Profanación de cadáveres famosos

Que uno la palme no significa necesariamente que le vayan a dejar en paz (al menos en este mundo terrenal). Son numerosas las ocasiones que las personas, casi siempre movidas por un exceso de admiración o de animadversión, no permiten que los restos de un finado descansen tranquilamente, conviertiendo su muerte en una odisea peor aún que la que pudieran pasar en vida. Aquí van algunos ejemplos.

Oliver Cromwell



Máscara mortuaria de cera de Oliver cromwell


Oliver Cromwell, político y estadista inglés, tiene el merito de ser el culpable del único periodo de república que ha tenido la siempre muy monárquica Inglaterra. Murió en 1658 de causas naturales y fue enterrado con honores en la abadía de Westminster, pero cuando la monarquía recuperó el poder quisieron cobrárselas todas juntas.
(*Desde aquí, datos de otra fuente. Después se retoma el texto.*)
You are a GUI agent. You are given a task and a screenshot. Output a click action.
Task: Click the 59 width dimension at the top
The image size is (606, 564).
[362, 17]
Desenterraron el cuerpo y fue arrastrado con un trineo por las calles de Londrés para luego ahorcarlo. Al anochecer lo descolgaron y fue decapitado (cuentan que necesitaron ocho hachazos).


Cabeza de Cromwell. La nariz dicen que la rompieron cuando lo descolgaron del patíbulo.


Su cuerpo se arrojó a un foso y su cabeza, clavada en una lanza, fue subida al tejado de Westminster donde permaneció expuesta durante… ¡veinticuatro años! En 1685 una tormenta hizo que cayera y un guarda real la cogió manteniéndola oculta hasta que en 1710 apareció en un espectáculo de curiosidades. La cabeza siguió cambiando de manos pasando por un actor, un joyero y una exposición hasta que finalmente, en 1960, la cabeza fue discretamente enterrada en los jardines del Sydney Sussex College.






Jeremy Bentham.



El filósofo británico Jeremy Bentham (1748-1832) donó al morir todas sus posesiones al University College Hospital de Londres aunque puso una extraña condición. A cambio pidió que su cuerpo fuera embalsamado y de esta manera presidiese todas las reuniones de la directiva del hospital. La fortuna de Jeremy debía de ser importante pues el hospital accedió a ello montando en una urna de cristal el esqueleto vestido con sus ropas y sujetando su bastón preferido.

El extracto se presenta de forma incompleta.